In early 2010, with renewal of his membership due on 1 February 2010, Mr Hardy was not sent a renewal form from Head Office in the usual way. He wrote tendering his subscription on 11 February 2010 and asked to receive his new membership card “within the next 7 days”. He received a reply on 19 February 2010 from Mrs Duffy, the Party Director, stating that, by administrative error, the National Executive Committee had not been informed of his former membership of the BNP and that before his membership could be renewed the NEC “must be given a proper opportunity fully to consider the matter”. She returned his £10 membership renewal cheque.
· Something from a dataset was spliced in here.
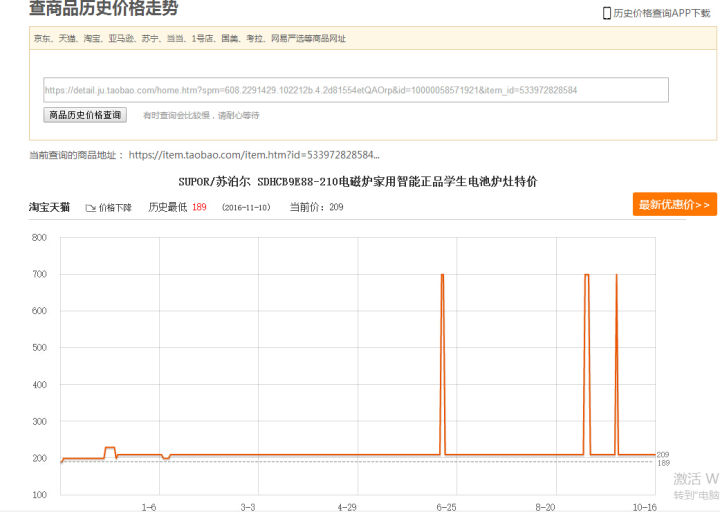This screenshot has width=720, height=512.
Task: Click the SUPOR/苏泊尔 product title
Action: [x=357, y=182]
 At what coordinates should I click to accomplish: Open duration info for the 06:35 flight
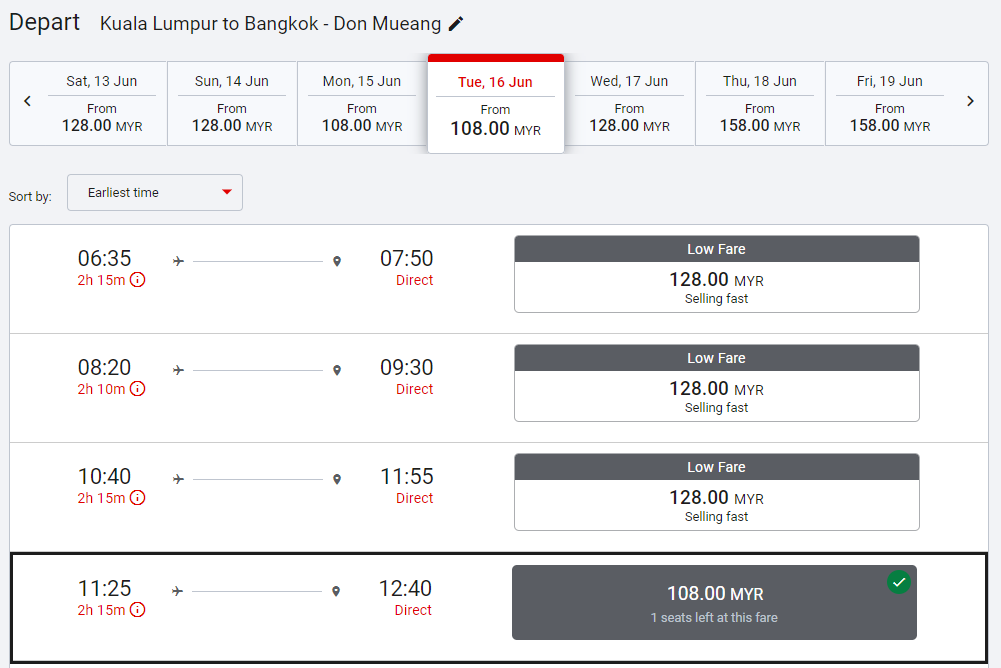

On 3 March 2010 Mr Hardy issued proceedings against UKIP in the Middlesbrough County Court (Claim No. OMB 00631) claiming that his membership of the Party had not been renewed and that such an action was ‘against the Constitution’ of UKIP and a breach of his Human Rights. The claim was subsequently transferred to the District Registry under the same number and Particulars of Claim dated 22 March 2010 were filed, claiming that the failure to renew was unwarranted, UKIP having no power to exclude Mr Hardy from the Party on a summary basis. It claimed that “the expulsion” be quashed.
On 23 March 2010 Mrs Duffy sent a further letter to Mr Hardy to say that the NEC had considered his application and “on the information currently available … [the NEC]… would have no objection to your membership should you choose to apply”. Mr Hardy did not see that letter, until a good deal later, attached to UKIP’s defence in the proceedings dated 4 May 2010.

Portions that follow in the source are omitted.